Limit of a harmonic subseries minus "its" logarithm lim n → ∞ ∑ k =...

It is not very difficult to show that, for natural values of a, ${\displaystyle \sum _{k=1}^n\frac{1}{n+a}=H_{n+a}-H_a}$ , where $H_n$ is the $n^{th}$ harmonic number. But in our case, $a=-\frac{1}{3}$, so we have to extend the formula or definition of $H_n$ so as to encompass non-natural arguments as well.
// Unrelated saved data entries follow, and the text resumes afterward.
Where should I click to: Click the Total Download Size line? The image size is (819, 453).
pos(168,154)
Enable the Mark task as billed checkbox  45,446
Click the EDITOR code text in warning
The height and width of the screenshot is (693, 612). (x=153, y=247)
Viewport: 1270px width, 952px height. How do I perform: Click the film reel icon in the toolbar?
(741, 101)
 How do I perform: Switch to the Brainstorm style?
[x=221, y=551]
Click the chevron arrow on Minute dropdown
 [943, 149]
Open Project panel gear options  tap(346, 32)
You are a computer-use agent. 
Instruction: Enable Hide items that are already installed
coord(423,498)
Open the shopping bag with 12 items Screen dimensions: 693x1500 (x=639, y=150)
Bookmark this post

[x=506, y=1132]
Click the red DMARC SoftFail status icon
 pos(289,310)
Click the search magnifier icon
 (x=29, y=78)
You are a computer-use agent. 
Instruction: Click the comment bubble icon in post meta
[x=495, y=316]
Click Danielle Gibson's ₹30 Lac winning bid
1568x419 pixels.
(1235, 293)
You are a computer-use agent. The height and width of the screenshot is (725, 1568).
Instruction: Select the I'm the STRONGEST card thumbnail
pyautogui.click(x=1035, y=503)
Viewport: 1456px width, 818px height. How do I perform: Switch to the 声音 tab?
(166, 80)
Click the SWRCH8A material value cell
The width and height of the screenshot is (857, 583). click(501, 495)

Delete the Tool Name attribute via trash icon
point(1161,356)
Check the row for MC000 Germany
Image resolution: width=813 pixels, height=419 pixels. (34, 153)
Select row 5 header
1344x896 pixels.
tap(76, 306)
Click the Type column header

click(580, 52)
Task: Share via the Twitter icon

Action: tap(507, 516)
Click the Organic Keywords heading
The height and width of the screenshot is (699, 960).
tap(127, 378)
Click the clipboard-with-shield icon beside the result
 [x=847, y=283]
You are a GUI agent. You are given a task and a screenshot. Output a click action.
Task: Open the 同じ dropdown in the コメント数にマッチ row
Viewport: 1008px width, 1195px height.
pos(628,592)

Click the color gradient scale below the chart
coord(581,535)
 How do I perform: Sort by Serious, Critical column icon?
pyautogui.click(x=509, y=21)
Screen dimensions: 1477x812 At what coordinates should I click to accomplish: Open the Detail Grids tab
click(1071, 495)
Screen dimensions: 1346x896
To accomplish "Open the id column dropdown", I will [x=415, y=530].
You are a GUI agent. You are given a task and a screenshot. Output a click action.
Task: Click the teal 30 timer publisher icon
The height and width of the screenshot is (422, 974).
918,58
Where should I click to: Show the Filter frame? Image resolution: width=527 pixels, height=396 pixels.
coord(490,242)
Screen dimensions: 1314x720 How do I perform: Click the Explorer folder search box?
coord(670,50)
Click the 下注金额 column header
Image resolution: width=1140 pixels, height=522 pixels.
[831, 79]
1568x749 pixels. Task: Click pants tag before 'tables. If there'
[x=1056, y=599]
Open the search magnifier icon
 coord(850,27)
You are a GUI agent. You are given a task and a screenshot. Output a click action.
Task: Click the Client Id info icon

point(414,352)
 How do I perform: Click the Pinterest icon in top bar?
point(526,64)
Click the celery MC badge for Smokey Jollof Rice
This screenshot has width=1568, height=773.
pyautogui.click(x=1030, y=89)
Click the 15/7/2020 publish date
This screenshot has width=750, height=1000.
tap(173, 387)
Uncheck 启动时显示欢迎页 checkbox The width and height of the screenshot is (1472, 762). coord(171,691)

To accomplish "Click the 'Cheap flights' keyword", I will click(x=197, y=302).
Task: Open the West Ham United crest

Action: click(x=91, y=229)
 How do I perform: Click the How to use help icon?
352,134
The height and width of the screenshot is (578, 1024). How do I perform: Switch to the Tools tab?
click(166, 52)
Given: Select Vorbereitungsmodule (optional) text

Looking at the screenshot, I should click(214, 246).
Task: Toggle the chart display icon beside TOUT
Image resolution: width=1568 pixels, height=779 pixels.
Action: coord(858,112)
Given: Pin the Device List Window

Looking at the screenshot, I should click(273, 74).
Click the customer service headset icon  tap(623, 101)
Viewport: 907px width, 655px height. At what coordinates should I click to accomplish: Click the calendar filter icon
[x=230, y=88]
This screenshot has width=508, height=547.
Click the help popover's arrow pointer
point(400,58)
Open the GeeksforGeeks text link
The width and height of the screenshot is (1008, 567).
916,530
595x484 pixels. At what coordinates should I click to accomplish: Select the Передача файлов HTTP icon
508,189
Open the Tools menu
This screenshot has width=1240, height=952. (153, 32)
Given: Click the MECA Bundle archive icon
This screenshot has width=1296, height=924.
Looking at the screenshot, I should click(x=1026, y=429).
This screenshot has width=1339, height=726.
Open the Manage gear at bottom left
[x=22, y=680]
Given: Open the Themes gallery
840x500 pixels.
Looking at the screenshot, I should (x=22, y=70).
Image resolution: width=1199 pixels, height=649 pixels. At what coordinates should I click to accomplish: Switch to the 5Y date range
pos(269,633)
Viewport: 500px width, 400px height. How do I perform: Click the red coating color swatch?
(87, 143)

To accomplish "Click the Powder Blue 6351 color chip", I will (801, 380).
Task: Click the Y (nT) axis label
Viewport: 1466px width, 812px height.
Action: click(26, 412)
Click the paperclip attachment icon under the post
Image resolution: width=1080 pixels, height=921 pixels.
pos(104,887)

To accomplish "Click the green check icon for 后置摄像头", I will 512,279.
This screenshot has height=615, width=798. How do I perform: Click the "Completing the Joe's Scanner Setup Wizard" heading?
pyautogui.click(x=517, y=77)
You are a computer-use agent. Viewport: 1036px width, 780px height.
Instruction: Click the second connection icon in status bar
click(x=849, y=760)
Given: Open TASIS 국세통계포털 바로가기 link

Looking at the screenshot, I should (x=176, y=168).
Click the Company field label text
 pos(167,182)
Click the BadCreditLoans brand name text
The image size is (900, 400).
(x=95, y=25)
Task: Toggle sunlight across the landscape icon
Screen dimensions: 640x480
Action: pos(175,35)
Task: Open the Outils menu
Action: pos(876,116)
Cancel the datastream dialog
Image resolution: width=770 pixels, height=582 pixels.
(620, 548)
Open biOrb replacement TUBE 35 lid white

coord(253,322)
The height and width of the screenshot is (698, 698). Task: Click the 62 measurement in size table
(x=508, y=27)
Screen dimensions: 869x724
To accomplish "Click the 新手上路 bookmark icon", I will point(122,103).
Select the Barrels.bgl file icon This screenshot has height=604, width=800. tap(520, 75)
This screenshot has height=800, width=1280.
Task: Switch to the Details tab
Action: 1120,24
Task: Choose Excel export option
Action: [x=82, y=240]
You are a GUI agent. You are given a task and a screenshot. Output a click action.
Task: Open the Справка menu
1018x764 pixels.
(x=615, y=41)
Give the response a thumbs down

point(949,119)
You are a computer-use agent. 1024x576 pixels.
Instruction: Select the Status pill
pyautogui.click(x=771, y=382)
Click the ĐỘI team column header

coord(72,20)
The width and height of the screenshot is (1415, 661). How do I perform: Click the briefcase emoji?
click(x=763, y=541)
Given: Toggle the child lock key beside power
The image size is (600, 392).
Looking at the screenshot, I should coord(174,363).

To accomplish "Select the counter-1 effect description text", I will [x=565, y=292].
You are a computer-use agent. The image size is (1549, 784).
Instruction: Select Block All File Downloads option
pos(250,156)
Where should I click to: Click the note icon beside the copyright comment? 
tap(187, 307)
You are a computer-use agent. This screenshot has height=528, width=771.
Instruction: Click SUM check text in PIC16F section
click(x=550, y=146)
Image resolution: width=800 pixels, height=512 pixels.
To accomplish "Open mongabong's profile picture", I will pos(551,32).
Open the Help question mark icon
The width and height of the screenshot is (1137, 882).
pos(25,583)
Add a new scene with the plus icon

Luckily for us, Euler has already done it some $250$ years ago: ${\displaystyle H_n={\int }_0^1\frac{1-x^n}{1-x}dx}$ . Using this, we can now compute the value of $H_{-\frac{1}{3}}$ to be ${\displaystyle \frac{1}{2}(\frac{\pi }{\sqrt{3}}-3\ln 3)}$. Now use the fact that ${\displaystyle \underset{n\to \mathrm{\infty }}{lim}{H}_n-\ln n=\gamma }$. See here for more details on how to handle the integral in question.

If it were $\sum _{k=1}^n\frac{1}{k}-\ln n$ , we'd end up with $\gamma$. So I'd suggest to investigate
$\sum _{k=1}^{\mathrm{\infty }}(\frac{3}{3k-1}-\frac{1}{k})$